The pair will face the hugely significant charge of genocide in the next “mini” trial as the ECCC starts case 002/02 later this year. Yet the poor health of the defendants means that the next set of prosecutions may not be completed.
The failure to do so would mean that the longstanding and thorny question of genocide recognition in Cambodia goes unanswered. This would be a blow for many Cambodians given the historic reluctance of the international community to recognise genocide in Cambodia.
Moreover, the specific experiences and fate of some minority groups under the Khmer Rouge, such as the Muslim Chams and ethnic Vietnamese, would not be acknowledged as an important part of this tragic story. The likelihood that the ECCC will offer a partial and incomplete picture of the atrocities of the Khmer Rouge seems at odds with claims that the court can act to consolidate a historical record of Cambodia’s atrocities, or “set the record straight”.

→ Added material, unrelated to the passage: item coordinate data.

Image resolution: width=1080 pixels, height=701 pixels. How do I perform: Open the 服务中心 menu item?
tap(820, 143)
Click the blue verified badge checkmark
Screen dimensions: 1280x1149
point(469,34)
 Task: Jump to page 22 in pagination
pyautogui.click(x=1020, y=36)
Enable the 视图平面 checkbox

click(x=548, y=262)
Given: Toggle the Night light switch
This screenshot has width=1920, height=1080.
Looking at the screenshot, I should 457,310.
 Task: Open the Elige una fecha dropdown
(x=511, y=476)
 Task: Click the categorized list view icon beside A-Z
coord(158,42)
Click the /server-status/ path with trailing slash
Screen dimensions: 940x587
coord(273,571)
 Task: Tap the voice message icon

There are further sobering issues to bear in mind. The first relates to the mandate and framing of the ECCC prosecutions. The ECCC can and will only prosecute “senior leaders” and most responsible persons.
The roles of large numbers of lower-level Khmer Rouge perpetrators, although often implicated during the ECCC proceedings, will go largely unexamined.
It is important to remind ourselves that such lower-level perpetrators still live with and among victims. Many lower-level Khmer Rouge also lost friends and relatives to the internal purges of the Democratic Kampuchea regime and during the subsequent years of protracted civil war in Cambodia.
There are outstanding questions concerning reconciliation within Cambodian communities and we still need to better understand exactly how former perpetrators of atrocity have come to live in relative harmony in Cambodian society today. These are questions that the ECCC cannot attend to.
A final cautionary point concerns the relative indifference and apathy of many Cambodians toward the ECCC. Longstanding mistrust toward Cambodia’s judicial institutions, frustrations about the costs and delays with the court process, and the failure of the ECCC to properly account for the roles of various international actors in Cambodia’s history of political violence has led to many Cambodians losing interest in the ECCC.
Many in Cambodia’s human rights circles are also reluctant to recognise the legitimacy of a basic desire in many sections of Cambodian society to leave the past where it is.
Thinking about the rulings in the wider context of prosecutions for the gravest international crimes, it was inconceivable that there could have been anything other than guilty verdicts. It is worth reminding ourselves that all international criminal proceedings will always be symbolic and incomplete. For all its limitations – limitations that we should be at pains to remind ourselves of – the ECCC has offered verdicts today that will begin to help a nation draw a line under a terrible period in its history.